I have read the wonderful children’s book We’re Going on a Bear Hunt to my children more times than I can remember as I suspect many of you will have too.
It’s a wonderful story of a families adventure and the various challenges that they encounter on their journey.
The journey that we take in navigating the ups and downs of anxiety is something very important to me professionally and personally so I’m constantly looking for new ways to understand and re-frame it.
In more recent times I have begun to appreciate how children’s stories can have deeper meanings and can assist us with finding a way through the challenges that we encounter.
We’re going on a bear hunt I feel has an important message that we can all learn from as we encounter situations that make us anxious.
In the story, the family and their trust dog set out on an adventure declaring in unison ‘What a beautiful day!’ & “We’re not scared.’ On their adventure to find the bear, they are faced with a number of obstacles that they must consider:
Long wavy grass
A deep cold river
Thick oozy mud
A big dark forest
A swirling whirling snowstorm
Each time they encounter an obstacle they immediately get a little anxious “Uh oh! A river!”
BUT, their anxiety helps them to focus on the choices that they have to the obstacle and in each of the scenarios they realise that there is no way around it. The only way to go forward is to go through.
Uh oh! A river! A deep, cold river! We can’t go over it. We can’t go under it.
Uh oh! We’ve got to go through it!
This is also the solution to many of our everyday anxieties.
Anxiety will try to convince us that we should find a way to try and avoid it, to go under it, to go over it, what it will rarely tell us is that the best way is to go through it, to embrace our anxiety, to see it, to feel it, to let it happen without impediment and although it will be undoubtedly be uncomfortable (like a cold river or thick oozy mud) the quicker we go through it the less uncomfortable it will be.
Anxiety can also create a situation where we freeze because of fear. Stopping in the middle of a cold river or a swirling whirling snow storm is not recommended. We reduce our anxiety when we keep going through.

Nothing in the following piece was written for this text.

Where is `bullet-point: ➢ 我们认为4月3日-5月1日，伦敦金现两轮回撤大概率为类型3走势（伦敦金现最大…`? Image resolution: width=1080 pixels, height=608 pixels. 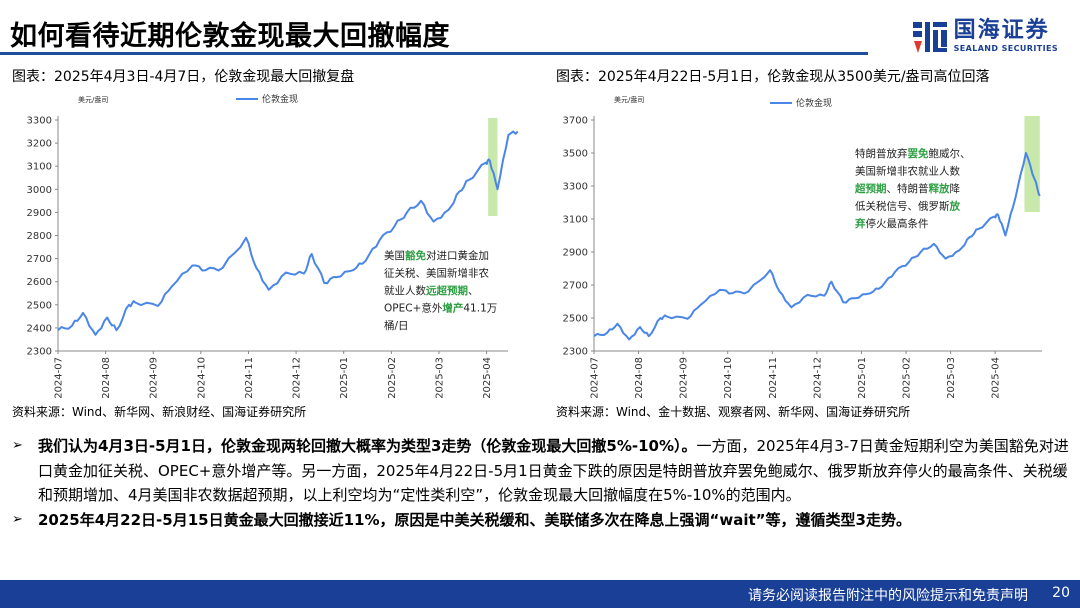 bullet-point: ➢ 我们认为4月3日-5月1日，伦敦金现两轮回撤大概率为类型3走势（伦敦金现最大… is located at coordinates (544, 471).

One of the strongest impacts of anxiety is the near constant instinct to run, to hide, to avoid to feel safe. When anxiety really gets in on top of us, when we’re so overly alert to any and all types of danger we feel like we have to run and hide all the time. It happens when our Anxiety Radar is a little too sensitive to signs of danger
This is where We’re going on a Bear Hunt teaches us another important lesson about anxiety. When the family encounters the very very big bear they run home as fast as they can and decide that maybe a bear hunt wasn’t the best idea.
That was a justified response to a very specific and real threat. A very big bear!
Feeling anxious and having an urge to run and hide is sometimes a very justified and appropriate thing to do, but it has to be justified and proportionate to the level of danger that’s present. In this case it was a very appropriate and proportionate course of action.
You might also have noticed that something interesting happens on the way back home through the:
Long wavy grass
A deep cold river
Thick oozy mud
A big dark forest
A swirling whirling snowstorm
They don’t stop and think about what to do….
The just go straight through each one of them, why…?
Because they’d already gone through them, they knew the quickest way was through so they didn’t hesitate, they weren’t anxious about the right thing to do, the knew that straight through wasn’t as bad as their anxiety told them it would be and they did it without hesitation.